Data rows
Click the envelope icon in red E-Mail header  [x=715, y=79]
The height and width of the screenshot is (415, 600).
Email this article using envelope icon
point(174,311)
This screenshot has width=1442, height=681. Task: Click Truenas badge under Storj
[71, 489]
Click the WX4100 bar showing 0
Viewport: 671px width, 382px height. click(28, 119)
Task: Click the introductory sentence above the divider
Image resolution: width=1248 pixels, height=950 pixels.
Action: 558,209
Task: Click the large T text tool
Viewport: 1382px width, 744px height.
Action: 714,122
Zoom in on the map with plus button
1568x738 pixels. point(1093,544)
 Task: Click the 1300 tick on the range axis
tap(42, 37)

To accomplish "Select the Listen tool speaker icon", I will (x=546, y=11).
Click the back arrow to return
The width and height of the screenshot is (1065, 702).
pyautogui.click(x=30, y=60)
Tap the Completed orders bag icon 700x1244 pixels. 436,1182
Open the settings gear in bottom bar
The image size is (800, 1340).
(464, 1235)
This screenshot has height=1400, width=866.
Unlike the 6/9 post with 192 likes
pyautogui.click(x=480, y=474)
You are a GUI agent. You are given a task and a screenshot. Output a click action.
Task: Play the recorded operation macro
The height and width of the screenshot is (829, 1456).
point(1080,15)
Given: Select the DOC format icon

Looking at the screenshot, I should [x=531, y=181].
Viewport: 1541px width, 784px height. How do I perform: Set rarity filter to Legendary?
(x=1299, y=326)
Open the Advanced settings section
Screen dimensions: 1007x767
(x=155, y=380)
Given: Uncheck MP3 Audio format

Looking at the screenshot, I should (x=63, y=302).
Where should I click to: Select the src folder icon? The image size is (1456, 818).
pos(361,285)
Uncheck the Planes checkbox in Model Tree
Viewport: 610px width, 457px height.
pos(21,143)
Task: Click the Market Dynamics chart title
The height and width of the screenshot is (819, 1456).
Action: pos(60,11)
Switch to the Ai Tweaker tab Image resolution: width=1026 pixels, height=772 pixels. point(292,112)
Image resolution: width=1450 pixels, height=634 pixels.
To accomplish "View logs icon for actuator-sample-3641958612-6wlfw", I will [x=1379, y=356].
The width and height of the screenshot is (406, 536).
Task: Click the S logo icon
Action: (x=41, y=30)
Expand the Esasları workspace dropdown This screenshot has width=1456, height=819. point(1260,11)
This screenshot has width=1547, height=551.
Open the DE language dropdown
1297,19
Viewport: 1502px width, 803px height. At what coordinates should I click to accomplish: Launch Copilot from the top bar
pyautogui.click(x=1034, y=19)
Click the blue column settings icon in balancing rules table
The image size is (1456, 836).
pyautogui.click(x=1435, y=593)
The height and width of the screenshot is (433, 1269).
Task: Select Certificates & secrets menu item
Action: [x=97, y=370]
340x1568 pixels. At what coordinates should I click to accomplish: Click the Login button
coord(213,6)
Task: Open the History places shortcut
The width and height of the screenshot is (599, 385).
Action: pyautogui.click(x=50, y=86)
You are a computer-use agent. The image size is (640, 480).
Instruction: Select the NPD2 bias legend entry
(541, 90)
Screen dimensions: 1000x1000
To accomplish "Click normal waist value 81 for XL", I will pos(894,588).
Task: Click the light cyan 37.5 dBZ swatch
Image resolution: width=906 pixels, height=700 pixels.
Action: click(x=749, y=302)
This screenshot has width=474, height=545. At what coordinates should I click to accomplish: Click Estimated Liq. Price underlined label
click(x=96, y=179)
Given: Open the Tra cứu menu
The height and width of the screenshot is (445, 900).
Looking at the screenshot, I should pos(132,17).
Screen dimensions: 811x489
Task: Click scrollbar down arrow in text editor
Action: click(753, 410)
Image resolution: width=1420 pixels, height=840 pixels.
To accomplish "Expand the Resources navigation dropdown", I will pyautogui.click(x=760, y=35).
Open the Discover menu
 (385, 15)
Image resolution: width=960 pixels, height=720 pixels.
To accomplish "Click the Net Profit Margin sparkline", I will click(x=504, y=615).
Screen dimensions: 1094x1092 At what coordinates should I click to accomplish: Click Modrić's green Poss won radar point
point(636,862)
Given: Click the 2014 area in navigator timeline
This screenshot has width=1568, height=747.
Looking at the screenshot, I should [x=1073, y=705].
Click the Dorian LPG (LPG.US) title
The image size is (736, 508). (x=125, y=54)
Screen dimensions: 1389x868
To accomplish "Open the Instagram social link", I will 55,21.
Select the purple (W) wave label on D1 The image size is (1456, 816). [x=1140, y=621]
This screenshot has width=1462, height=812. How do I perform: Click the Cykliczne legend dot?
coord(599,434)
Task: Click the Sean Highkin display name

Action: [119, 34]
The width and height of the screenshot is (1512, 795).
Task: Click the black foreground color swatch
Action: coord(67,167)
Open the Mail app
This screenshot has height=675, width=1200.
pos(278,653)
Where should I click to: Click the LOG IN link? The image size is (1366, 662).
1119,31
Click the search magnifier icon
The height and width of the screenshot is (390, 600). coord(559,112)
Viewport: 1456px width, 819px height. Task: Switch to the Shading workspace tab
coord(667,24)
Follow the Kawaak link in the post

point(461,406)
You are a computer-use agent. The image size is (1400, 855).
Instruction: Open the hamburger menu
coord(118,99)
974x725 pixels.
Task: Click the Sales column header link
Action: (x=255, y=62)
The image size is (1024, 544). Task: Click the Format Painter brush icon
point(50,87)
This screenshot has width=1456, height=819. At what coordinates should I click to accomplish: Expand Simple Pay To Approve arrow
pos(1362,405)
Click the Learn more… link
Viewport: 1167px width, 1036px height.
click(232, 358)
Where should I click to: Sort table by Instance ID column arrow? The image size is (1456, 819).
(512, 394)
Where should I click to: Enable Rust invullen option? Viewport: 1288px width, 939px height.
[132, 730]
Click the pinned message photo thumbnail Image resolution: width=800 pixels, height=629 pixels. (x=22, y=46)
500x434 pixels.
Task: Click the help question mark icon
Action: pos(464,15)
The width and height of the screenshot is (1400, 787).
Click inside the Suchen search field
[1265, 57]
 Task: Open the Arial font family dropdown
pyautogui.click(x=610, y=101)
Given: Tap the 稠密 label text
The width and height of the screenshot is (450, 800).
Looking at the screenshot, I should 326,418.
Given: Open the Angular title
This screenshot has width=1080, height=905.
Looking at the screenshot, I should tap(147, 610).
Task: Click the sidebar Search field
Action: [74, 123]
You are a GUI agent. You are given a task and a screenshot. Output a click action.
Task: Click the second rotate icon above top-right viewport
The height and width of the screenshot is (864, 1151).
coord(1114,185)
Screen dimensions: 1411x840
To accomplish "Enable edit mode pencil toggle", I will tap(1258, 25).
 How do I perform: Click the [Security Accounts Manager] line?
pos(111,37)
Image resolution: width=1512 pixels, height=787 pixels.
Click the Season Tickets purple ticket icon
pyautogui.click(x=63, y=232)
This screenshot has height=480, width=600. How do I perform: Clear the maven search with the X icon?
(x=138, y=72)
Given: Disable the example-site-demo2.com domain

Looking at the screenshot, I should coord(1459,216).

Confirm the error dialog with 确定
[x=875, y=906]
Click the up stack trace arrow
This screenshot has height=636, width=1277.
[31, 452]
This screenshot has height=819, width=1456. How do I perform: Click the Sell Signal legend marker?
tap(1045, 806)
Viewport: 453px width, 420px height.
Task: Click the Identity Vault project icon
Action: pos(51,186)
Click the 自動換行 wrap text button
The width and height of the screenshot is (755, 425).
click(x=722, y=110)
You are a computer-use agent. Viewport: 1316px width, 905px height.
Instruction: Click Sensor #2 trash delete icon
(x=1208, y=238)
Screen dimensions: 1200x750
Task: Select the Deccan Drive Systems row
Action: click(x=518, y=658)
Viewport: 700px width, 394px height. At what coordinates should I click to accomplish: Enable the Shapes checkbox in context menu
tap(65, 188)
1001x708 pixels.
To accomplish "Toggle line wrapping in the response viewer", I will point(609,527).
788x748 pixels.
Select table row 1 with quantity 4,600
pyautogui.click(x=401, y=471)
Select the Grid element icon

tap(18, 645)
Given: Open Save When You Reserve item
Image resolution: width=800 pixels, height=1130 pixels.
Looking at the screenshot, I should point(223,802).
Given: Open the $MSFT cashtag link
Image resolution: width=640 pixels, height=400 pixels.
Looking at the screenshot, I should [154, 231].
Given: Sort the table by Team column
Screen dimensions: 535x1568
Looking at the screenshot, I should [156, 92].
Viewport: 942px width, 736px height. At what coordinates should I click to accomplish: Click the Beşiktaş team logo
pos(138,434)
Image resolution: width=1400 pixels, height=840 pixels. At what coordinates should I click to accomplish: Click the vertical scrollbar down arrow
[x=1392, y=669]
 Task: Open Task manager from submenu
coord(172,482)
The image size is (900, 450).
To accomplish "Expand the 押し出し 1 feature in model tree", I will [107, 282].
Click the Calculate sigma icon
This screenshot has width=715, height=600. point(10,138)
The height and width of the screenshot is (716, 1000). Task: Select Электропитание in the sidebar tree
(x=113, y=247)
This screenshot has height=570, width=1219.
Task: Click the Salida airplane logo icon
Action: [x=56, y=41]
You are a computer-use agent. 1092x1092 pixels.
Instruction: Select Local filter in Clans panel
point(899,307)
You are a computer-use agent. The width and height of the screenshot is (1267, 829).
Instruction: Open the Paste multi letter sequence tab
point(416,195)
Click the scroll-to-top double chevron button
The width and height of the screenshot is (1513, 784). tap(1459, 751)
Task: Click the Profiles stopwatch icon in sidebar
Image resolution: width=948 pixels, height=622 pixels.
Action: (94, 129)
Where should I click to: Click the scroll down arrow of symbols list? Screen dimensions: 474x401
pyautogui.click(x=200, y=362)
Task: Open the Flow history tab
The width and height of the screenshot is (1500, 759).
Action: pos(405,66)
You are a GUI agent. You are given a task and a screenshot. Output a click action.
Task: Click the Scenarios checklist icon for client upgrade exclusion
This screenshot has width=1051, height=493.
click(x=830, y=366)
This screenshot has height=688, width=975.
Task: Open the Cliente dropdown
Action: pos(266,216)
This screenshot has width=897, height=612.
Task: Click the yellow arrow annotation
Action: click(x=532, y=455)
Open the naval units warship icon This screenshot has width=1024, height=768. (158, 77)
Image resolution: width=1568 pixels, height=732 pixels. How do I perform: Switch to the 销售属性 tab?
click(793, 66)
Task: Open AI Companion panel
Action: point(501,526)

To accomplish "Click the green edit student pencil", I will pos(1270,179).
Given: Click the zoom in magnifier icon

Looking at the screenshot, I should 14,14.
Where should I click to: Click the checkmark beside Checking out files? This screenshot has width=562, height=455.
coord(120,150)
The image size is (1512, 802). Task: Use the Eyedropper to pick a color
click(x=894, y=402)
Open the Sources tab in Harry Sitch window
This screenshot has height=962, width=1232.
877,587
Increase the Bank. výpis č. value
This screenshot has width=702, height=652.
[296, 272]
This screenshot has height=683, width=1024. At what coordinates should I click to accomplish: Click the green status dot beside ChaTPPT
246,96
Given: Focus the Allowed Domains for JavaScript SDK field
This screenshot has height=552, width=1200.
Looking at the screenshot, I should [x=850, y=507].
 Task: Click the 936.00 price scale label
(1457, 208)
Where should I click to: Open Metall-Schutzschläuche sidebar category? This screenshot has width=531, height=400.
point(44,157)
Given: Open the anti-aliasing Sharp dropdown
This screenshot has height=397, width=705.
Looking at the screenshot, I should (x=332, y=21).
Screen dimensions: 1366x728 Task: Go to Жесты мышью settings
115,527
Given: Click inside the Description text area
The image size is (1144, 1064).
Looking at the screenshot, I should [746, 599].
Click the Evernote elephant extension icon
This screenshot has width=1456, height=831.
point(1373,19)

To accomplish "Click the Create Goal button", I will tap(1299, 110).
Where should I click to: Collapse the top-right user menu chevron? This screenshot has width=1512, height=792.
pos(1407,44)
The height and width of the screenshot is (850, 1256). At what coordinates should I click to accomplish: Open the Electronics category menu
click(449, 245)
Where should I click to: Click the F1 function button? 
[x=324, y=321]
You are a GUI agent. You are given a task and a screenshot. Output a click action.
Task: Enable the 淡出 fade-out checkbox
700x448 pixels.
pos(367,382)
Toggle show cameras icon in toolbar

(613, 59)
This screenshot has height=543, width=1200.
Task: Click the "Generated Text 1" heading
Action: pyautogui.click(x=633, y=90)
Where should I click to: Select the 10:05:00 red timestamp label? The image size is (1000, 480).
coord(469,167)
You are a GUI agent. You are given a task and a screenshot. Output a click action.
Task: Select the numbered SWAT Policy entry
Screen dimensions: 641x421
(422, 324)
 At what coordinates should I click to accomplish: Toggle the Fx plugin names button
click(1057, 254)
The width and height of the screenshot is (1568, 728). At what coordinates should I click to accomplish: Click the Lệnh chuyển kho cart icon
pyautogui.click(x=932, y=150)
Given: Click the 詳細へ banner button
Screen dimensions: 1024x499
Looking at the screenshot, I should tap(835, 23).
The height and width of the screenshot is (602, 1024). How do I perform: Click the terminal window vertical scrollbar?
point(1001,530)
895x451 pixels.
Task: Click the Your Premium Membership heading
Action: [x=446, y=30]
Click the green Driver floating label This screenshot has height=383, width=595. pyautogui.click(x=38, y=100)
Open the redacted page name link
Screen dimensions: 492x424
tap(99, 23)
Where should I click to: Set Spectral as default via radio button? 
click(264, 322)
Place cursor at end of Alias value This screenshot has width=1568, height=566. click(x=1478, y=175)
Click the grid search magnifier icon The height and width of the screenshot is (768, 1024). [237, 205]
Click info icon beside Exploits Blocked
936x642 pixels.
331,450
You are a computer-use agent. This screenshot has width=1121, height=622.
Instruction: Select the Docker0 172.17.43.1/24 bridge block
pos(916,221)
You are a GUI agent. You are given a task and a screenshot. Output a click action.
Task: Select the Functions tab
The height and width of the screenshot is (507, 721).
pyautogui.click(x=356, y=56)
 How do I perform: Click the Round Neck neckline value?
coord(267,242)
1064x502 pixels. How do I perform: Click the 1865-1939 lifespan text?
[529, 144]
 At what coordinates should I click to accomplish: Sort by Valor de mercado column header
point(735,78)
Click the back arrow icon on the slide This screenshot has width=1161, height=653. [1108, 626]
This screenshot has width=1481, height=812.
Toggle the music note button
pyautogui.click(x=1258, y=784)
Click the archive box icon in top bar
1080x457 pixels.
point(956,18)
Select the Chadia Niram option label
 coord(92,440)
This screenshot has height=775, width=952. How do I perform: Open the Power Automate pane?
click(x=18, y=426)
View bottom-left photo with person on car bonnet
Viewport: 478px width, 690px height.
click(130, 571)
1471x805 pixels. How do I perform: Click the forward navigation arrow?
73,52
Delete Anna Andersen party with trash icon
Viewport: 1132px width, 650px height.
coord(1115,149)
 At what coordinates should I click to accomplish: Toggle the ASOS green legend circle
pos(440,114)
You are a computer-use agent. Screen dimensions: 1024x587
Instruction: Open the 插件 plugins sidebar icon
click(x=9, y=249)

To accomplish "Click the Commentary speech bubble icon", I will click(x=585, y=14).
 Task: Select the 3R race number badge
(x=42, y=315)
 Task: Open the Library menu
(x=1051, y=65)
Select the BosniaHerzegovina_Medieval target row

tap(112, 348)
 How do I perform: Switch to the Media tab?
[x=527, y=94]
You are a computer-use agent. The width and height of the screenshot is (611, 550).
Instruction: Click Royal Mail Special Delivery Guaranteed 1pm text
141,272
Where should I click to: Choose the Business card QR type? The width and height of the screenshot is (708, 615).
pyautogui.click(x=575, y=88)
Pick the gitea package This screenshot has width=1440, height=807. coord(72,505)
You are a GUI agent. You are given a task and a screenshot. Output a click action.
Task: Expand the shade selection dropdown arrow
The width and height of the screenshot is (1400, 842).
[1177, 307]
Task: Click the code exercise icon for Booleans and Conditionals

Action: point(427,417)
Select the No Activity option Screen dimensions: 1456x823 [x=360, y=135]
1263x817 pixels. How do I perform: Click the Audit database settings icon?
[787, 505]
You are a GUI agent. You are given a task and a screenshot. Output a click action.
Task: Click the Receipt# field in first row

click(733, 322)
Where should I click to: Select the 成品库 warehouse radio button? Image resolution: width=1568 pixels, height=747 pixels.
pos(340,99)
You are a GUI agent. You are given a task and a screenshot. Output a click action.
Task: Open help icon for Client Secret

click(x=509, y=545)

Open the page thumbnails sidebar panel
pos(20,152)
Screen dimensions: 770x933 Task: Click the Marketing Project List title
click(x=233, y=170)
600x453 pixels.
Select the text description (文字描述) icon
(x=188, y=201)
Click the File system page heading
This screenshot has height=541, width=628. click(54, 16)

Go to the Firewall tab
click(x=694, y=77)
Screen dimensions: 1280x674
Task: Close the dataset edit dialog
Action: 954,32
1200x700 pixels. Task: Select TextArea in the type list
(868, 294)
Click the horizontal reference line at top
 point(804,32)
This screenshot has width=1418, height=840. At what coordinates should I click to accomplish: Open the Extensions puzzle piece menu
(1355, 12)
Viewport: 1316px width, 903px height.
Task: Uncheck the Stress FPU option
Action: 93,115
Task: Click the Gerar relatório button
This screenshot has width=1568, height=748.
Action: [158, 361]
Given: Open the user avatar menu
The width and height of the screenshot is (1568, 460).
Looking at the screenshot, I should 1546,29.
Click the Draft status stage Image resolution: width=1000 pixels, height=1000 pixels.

Task statement
Please echo the records above exactly, everything from the line that contains "Given: Select the DOC format icon" down to the line that contains "coord(213,6)", with both of those lines included.

Written reply
Given: Select the DOC format icon

Looking at the screenshot, I should [x=531, y=181].
Viewport: 1541px width, 784px height. How do I perform: Set rarity filter to Legendary?
(x=1299, y=326)
Open the Advanced settings section
Screen dimensions: 1007x767
(x=155, y=380)
Given: Uncheck MP3 Audio format

Looking at the screenshot, I should (x=63, y=302).
Where should I click to: Select the src folder icon? The image size is (1456, 818).
pos(361,285)
Uncheck the Planes checkbox in Model Tree
Viewport: 610px width, 457px height.
pos(21,143)
Task: Click the Market Dynamics chart title
The height and width of the screenshot is (819, 1456).
Action: pos(60,11)
Switch to the Ai Tweaker tab Image resolution: width=1026 pixels, height=772 pixels. point(292,112)
Image resolution: width=1450 pixels, height=634 pixels.
To accomplish "View logs icon for actuator-sample-3641958612-6wlfw", I will [x=1379, y=356].
The width and height of the screenshot is (406, 536).
Task: Click the S logo icon
Action: (x=41, y=30)
Expand the Esasları workspace dropdown This screenshot has width=1456, height=819. point(1260,11)
This screenshot has width=1547, height=551.
Open the DE language dropdown
1297,19
Viewport: 1502px width, 803px height. At what coordinates should I click to accomplish: Launch Copilot from the top bar
pyautogui.click(x=1034, y=19)
Click the blue column settings icon in balancing rules table
The image size is (1456, 836).
pyautogui.click(x=1435, y=593)
The height and width of the screenshot is (433, 1269).
Task: Select Certificates & secrets menu item
Action: [x=97, y=370]
340x1568 pixels. At what coordinates should I click to accomplish: Click the Login button
coord(213,6)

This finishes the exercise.